ENUNCIADO:
Responda às perguntas seguintes a partir do texto sobre as concepções da infância:
(a) A que relações é reduzida a socialização, segundo a concepção criticada no texto?
(b) Como é concebido o brincar nessa visão tradicional?
(c) Em que assenta a concepção de grupo de pares referida no texto?

#### TEXTO ####

A que significados se refere?
Refiro-me fundamentalmente às concepções tradicionais dominantes acerca das crianças e da infância que as definem como um ser irresponsável, imaturo, incompetente, irracional, amoral, a-social, a-cultural, seres em défice, simples objectos passivos e meros receptáculos de uma acção de socialização. Refiro-me também à própria concepção de socialização como um processo singular, progressivo, concertado, unívoco e vertical, reduzido às relações com os adultos que o encimam, localizado numa instituição com objectivos claramente definidos e em prol da reprodução social. Refiro-me à concepção do brincar como uma acção meramente natural e espontânea das crianças, uma espécie de credo e emblema único das actividades da infância que esgota a multiplicidade das suas acções e torna opacos os modos como criam realidade social. Refiro-me à concepção de grupo de pares como forma relação e de organização assente na homogeneidade e de onde estão ausentes relações sociais desiguais e a presença de relações estratégicas, de poder e contra-poder.
Contributos para uma cidadania da infância
Que contributos pode trazer a Sociologia da Infância para a redefinição, entre outras, da prática pedagógica dos educadores?

#### MATERIAL FORNECIDO ####

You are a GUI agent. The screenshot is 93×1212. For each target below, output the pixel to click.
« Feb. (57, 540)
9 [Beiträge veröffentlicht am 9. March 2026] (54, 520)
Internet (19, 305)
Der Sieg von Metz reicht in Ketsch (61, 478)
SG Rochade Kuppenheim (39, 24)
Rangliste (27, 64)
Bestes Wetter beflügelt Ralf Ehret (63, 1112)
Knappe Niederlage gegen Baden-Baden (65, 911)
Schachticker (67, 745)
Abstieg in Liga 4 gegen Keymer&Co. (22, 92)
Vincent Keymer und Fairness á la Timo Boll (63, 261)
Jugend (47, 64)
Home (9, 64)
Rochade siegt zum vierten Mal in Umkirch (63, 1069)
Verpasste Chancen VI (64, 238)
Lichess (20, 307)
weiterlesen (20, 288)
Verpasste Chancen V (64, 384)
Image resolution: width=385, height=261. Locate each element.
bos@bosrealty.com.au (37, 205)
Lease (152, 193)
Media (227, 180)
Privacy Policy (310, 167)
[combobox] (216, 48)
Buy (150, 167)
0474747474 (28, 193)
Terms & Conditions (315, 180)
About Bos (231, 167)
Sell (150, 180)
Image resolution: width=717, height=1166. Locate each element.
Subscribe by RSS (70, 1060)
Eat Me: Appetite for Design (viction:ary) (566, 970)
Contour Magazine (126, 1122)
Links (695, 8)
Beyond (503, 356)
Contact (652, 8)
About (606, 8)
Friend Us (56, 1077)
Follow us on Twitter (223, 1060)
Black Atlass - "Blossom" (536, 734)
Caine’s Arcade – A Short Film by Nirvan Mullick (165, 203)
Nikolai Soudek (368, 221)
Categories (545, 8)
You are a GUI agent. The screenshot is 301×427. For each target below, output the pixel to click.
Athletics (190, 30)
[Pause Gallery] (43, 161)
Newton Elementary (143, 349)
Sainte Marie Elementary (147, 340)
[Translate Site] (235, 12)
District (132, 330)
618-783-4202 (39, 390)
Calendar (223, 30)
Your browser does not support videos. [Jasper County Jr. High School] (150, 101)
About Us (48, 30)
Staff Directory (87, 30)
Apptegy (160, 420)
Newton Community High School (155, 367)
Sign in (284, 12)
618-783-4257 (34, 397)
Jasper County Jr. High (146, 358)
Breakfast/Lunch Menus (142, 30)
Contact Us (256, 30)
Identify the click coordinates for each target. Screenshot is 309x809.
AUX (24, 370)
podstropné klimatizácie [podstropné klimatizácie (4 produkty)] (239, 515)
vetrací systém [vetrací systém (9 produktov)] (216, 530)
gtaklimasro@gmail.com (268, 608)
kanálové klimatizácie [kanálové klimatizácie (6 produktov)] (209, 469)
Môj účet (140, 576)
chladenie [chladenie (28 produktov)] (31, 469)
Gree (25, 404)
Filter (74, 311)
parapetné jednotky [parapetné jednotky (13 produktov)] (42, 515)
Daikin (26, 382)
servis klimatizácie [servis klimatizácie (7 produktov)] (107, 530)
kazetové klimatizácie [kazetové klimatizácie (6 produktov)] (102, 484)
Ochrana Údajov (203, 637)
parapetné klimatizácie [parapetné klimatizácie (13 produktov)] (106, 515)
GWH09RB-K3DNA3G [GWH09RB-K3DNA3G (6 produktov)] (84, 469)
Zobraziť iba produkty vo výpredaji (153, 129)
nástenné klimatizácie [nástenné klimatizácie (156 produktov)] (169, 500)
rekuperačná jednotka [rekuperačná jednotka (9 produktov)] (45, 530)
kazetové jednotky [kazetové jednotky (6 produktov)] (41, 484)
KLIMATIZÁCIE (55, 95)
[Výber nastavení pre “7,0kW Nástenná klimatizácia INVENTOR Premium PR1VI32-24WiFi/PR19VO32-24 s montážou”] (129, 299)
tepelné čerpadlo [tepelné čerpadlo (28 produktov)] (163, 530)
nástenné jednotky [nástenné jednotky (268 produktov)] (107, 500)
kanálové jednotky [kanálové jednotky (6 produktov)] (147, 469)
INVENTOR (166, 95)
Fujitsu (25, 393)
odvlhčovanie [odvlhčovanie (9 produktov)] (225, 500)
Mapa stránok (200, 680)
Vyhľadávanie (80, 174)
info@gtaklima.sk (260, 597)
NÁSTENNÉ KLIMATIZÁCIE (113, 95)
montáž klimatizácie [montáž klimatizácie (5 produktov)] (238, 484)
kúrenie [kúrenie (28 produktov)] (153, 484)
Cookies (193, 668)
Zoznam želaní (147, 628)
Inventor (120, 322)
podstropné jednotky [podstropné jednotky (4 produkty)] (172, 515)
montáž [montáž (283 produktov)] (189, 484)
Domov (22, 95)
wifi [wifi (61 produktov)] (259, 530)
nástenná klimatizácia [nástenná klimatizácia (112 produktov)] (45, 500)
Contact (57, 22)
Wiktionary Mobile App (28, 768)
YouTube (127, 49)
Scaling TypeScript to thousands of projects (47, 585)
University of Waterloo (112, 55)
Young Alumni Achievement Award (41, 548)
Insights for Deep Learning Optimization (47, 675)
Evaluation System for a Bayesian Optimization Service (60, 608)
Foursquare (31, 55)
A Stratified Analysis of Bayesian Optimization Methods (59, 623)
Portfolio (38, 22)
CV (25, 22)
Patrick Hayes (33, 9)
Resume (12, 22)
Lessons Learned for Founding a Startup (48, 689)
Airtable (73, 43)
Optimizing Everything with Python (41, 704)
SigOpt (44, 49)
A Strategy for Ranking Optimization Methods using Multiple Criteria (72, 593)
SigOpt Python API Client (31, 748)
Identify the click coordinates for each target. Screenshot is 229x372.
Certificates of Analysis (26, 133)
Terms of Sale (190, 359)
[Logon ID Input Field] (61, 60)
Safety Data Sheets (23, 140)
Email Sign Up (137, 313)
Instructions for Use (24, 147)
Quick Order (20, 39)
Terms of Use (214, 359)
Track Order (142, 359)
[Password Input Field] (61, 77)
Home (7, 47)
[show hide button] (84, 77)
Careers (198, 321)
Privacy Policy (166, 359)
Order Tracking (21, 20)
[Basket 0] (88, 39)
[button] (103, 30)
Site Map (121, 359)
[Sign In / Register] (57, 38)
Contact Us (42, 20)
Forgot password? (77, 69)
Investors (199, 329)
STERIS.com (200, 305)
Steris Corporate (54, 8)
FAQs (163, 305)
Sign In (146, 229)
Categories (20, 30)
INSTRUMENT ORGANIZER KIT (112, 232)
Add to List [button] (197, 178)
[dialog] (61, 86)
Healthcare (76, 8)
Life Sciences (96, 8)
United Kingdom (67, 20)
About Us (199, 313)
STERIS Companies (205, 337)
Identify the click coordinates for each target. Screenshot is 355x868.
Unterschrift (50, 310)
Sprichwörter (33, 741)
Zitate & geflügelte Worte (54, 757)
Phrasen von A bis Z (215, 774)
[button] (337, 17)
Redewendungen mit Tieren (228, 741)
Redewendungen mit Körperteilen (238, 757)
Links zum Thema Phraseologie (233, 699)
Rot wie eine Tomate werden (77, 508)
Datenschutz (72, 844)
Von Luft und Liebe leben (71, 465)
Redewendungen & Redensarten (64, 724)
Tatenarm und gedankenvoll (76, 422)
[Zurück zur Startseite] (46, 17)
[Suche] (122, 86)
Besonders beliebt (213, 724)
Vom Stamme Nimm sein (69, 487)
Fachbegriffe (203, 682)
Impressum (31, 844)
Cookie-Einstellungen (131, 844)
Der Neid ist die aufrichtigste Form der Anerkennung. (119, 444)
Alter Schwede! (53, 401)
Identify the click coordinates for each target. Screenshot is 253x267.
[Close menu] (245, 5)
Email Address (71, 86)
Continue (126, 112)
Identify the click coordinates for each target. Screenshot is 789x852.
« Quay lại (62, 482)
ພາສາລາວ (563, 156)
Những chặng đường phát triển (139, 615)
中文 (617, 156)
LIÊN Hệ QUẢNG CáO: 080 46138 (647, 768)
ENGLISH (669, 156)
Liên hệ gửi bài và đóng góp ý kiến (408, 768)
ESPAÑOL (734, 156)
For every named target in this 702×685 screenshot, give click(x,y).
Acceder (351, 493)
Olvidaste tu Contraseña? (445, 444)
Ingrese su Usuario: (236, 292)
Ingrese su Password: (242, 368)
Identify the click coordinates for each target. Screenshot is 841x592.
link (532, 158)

####

RESPOSTA COMPLETA:
(a) A socialização é reduzida às relações com os adultos que a encimam.
(b) O brincar é concebido como uma acção meramente natural e espontânea das crianças.
(c) Assenta na homogeneidade.